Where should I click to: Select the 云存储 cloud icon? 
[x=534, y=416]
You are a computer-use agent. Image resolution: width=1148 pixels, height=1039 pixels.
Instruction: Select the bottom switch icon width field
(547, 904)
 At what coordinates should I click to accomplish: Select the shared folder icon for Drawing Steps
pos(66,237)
________
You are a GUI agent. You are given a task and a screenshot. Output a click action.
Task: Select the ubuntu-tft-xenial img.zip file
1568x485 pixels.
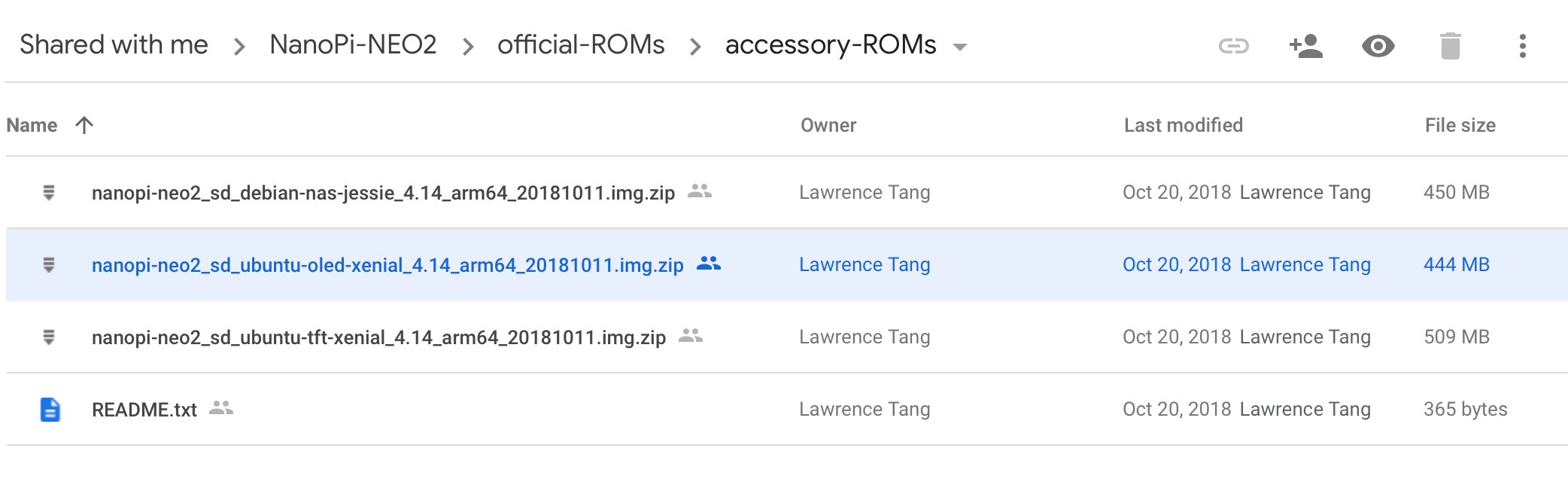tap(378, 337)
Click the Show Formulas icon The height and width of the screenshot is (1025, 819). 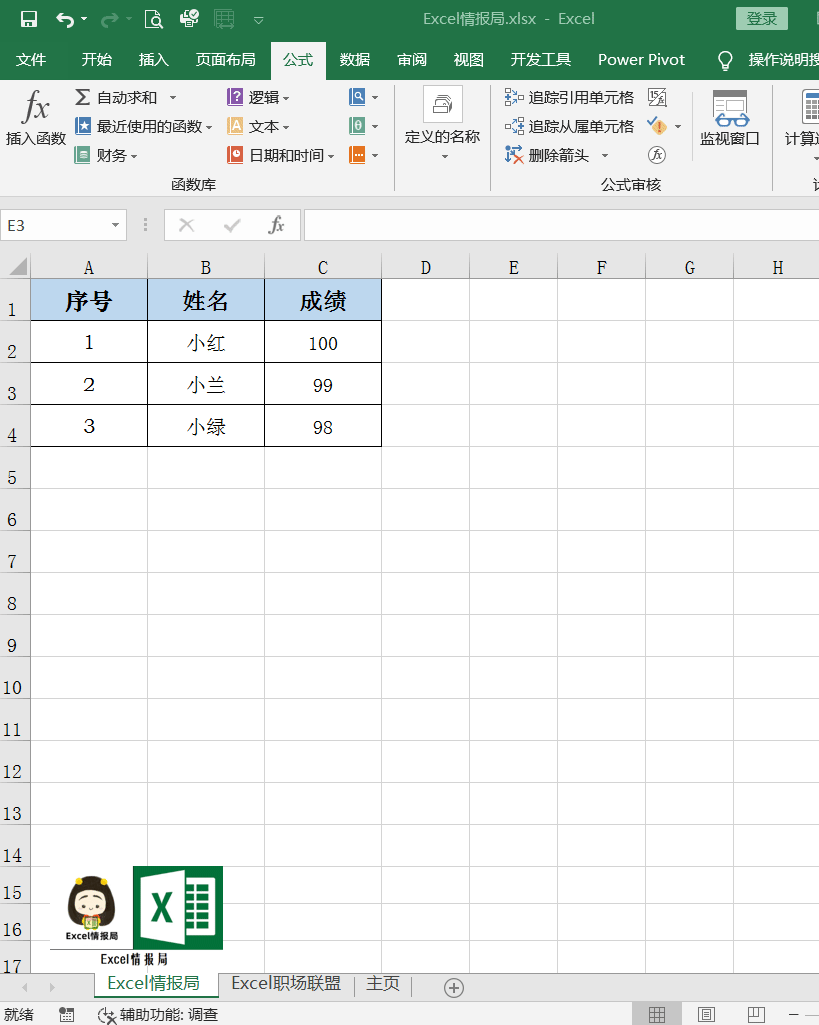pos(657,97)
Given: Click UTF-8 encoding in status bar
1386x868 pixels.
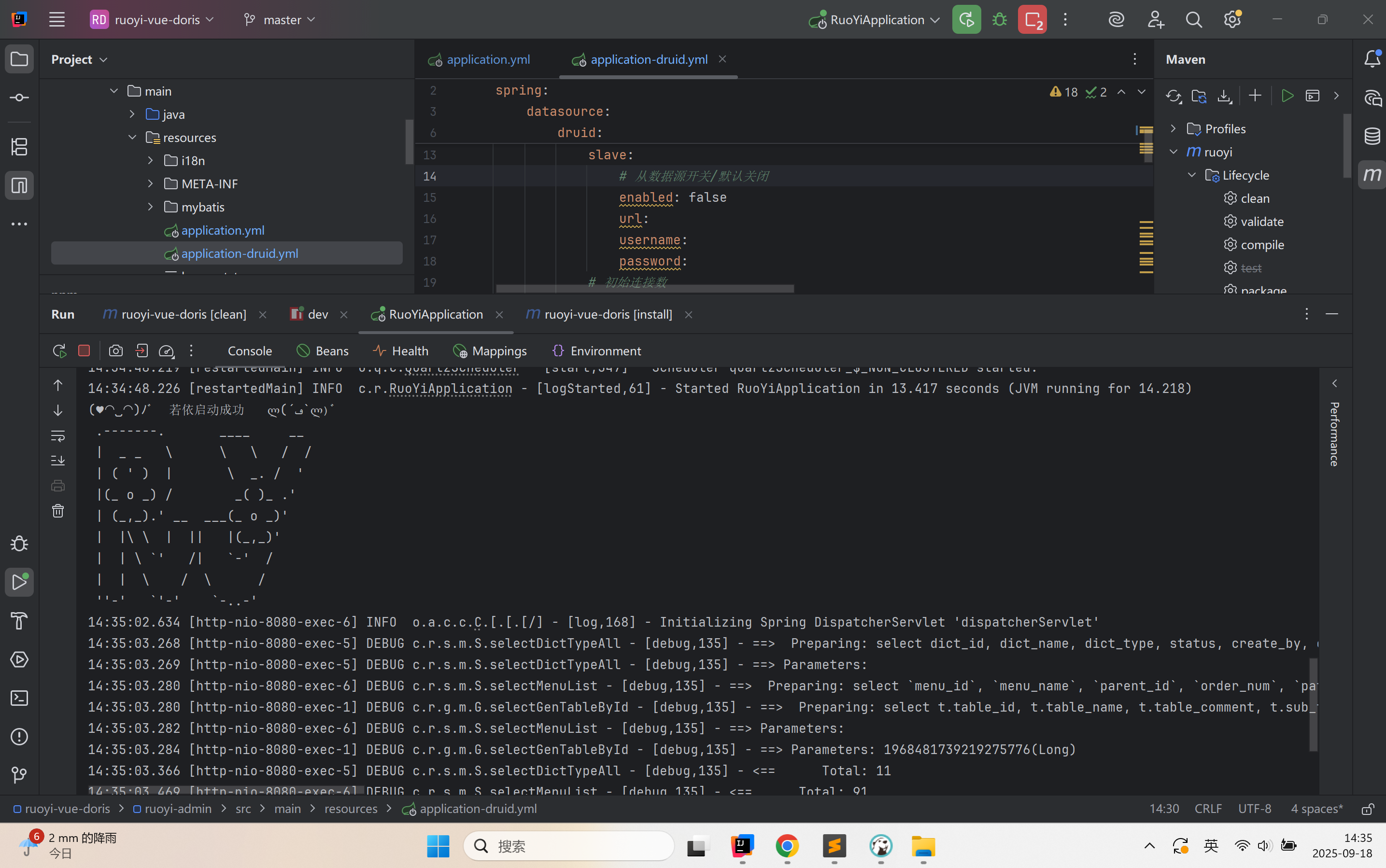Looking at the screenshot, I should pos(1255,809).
________
* [SHORT TASK]
Starting at the line that contains "Where should I" and ending at the line that contains "pos(66,237)", rewrite those lines of the listing with "icon" swapped for "button" and nothing else changed.

* [WRITTEN SOLUTION]
Where should I click to: Select the 云存储 cloud button? 
[x=534, y=416]
You are a computer-use agent. Image resolution: width=1148 pixels, height=1039 pixels.
Instruction: Select the bottom switch button width field
(547, 904)
 At what coordinates should I click to accomplish: Select the shared folder button for Drawing Steps
pos(66,237)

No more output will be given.